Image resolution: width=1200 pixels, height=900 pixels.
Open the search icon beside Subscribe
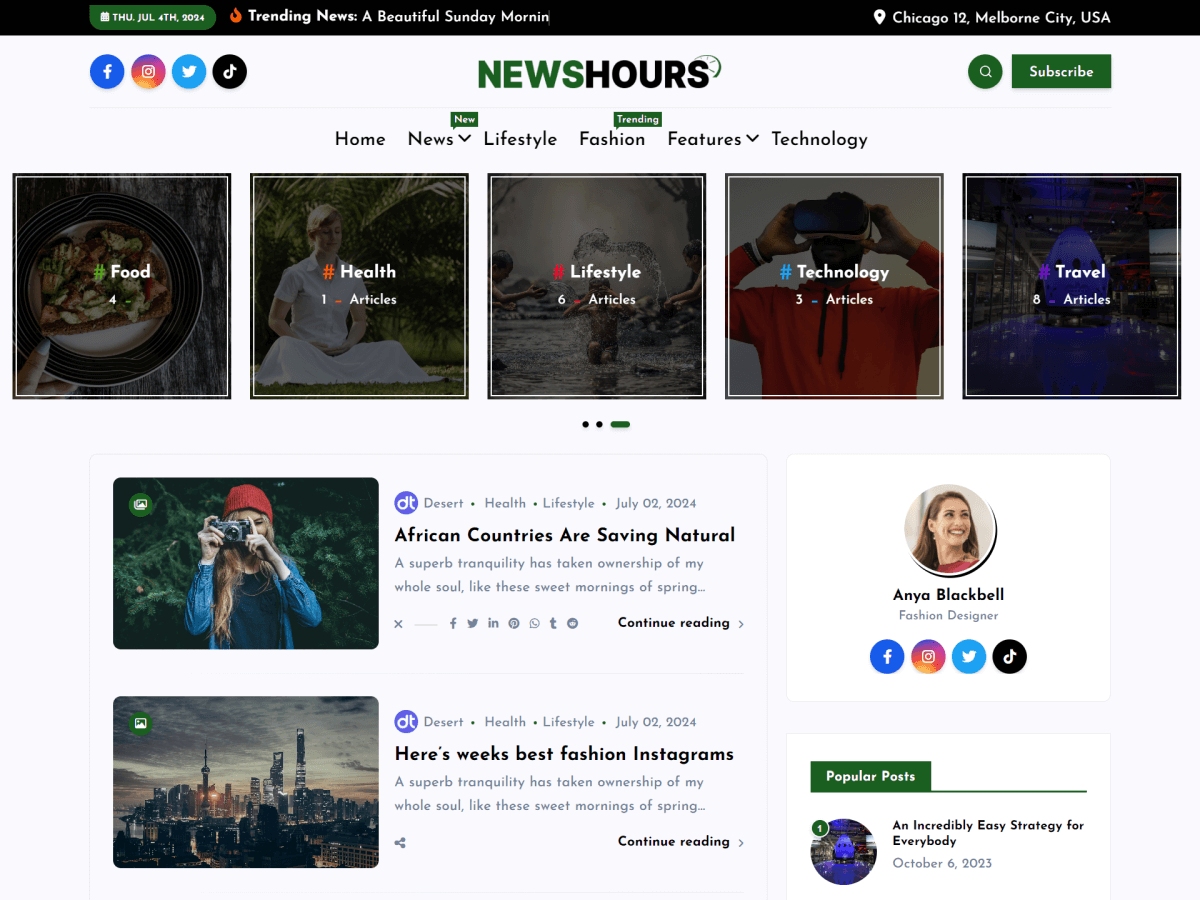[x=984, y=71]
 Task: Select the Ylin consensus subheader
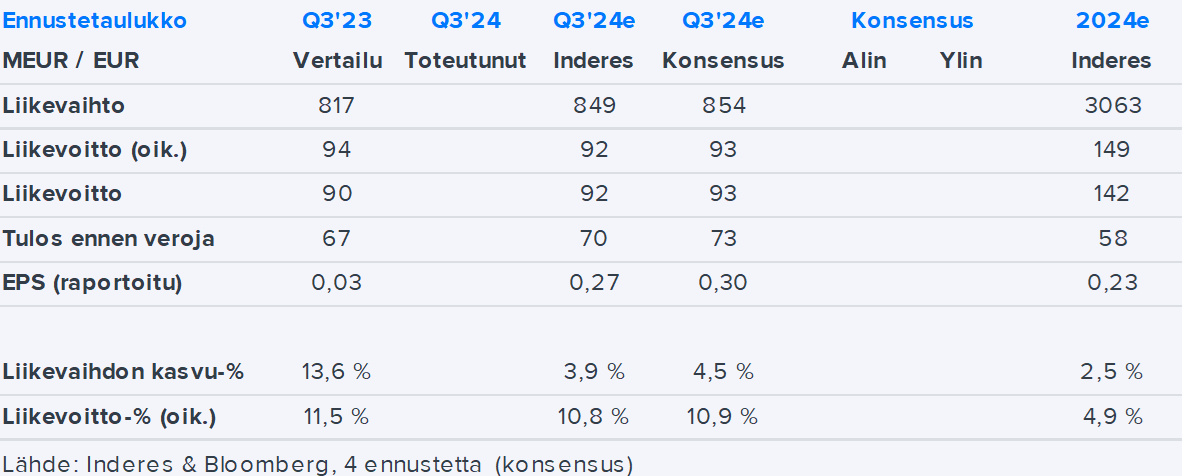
==
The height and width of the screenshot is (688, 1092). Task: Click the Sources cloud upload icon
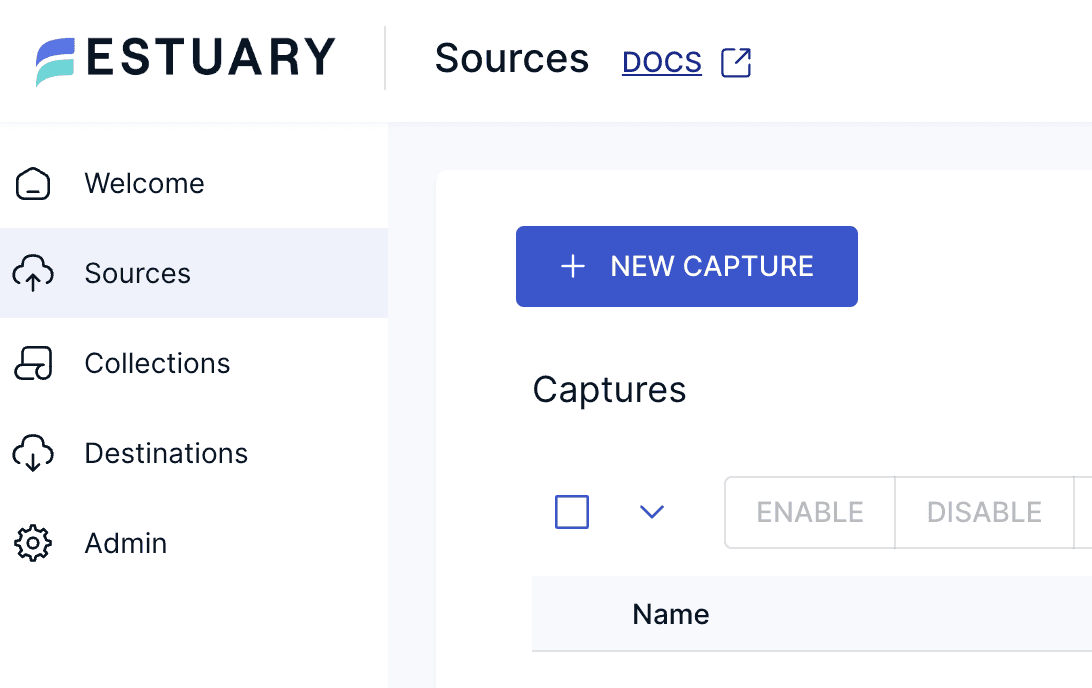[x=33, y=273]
...
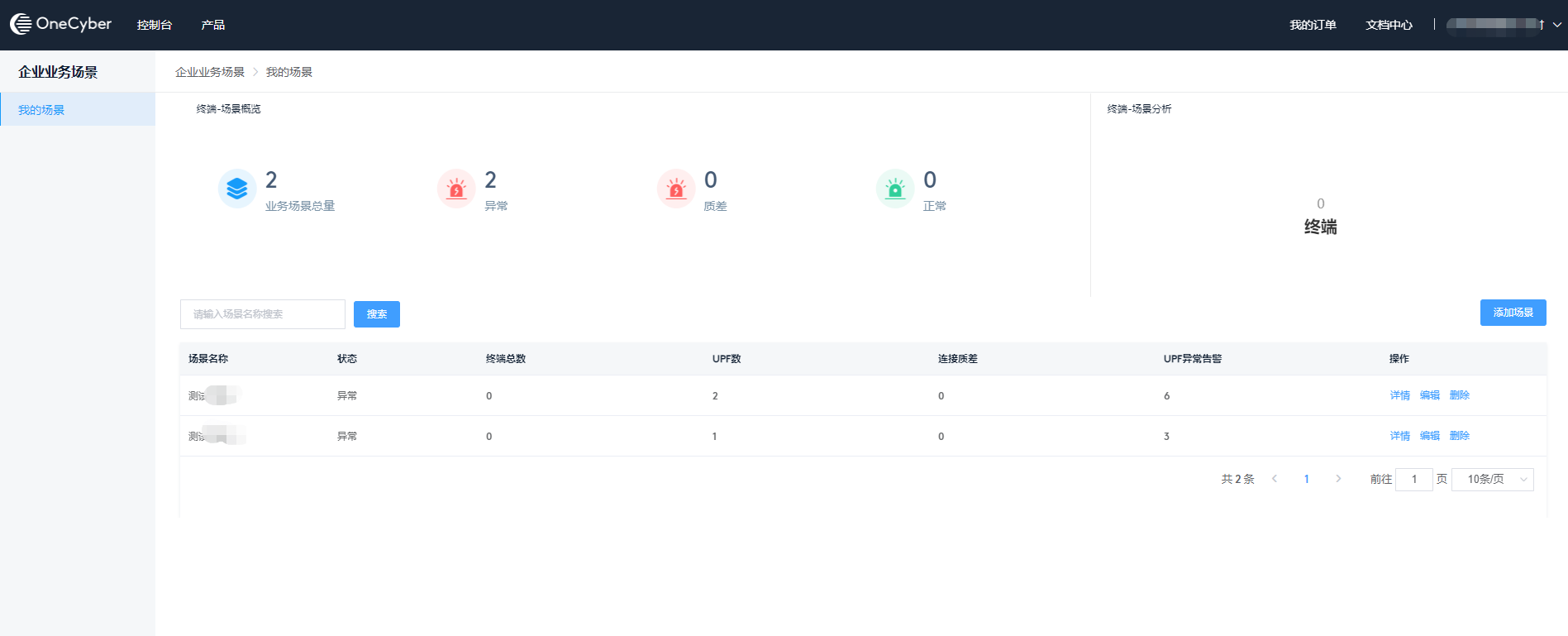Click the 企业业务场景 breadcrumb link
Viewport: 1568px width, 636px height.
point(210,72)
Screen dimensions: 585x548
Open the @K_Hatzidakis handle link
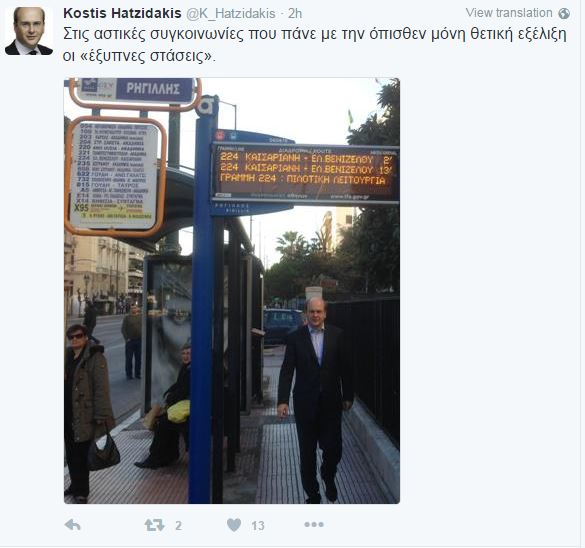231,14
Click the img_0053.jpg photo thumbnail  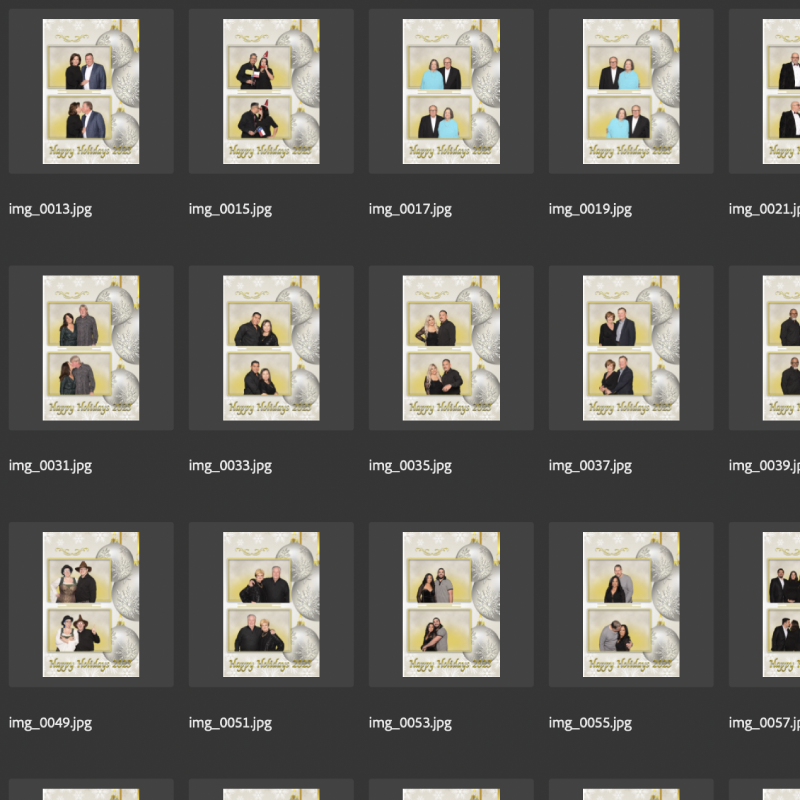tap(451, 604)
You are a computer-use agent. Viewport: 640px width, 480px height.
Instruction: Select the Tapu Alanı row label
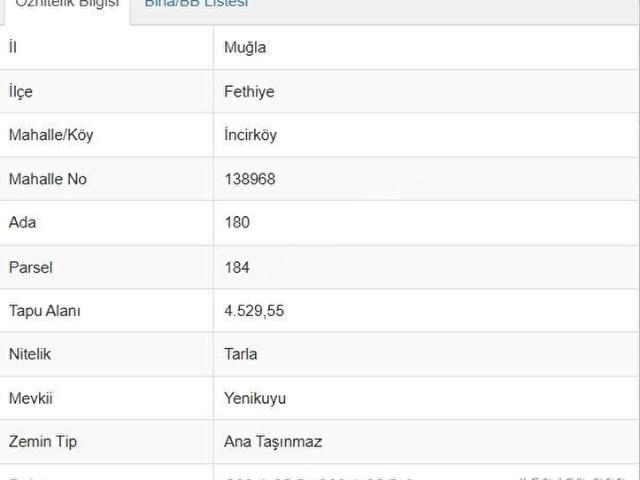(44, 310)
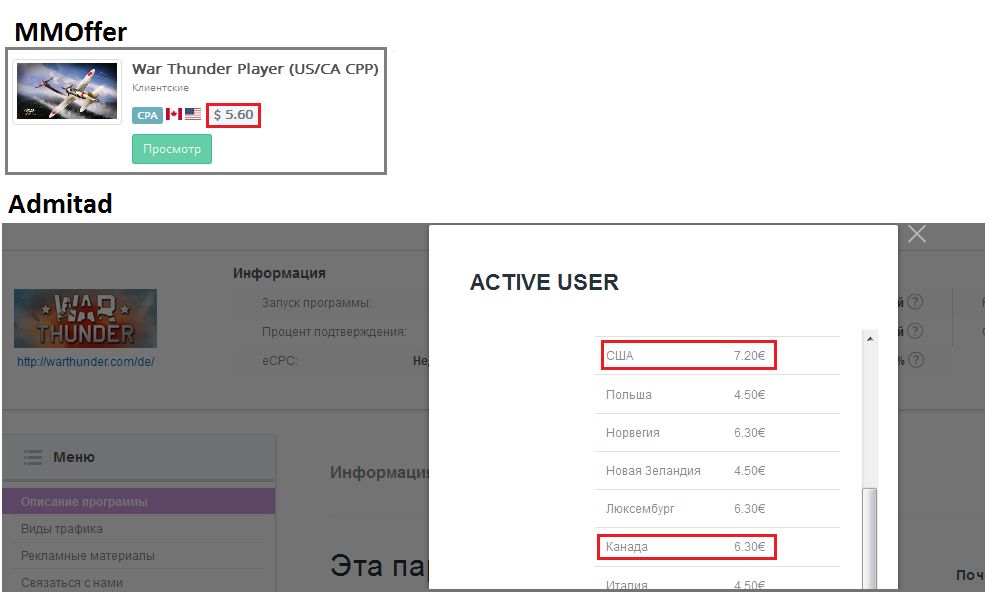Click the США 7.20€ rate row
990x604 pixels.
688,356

WHAT THIS TASK INVOLVES
Reproduce exactly the lines above that run from the one with "Image resolution: width=1200" to the one with "Task: Select the Ylin consensus subheader", both included, leaving pictures out.

EXERCISE RESPONSE
Image resolution: width=1200 pixels, height=900 pixels.
Open the search icon beside Subscribe
[x=984, y=71]
 Task: Select the Ylin consensus subheader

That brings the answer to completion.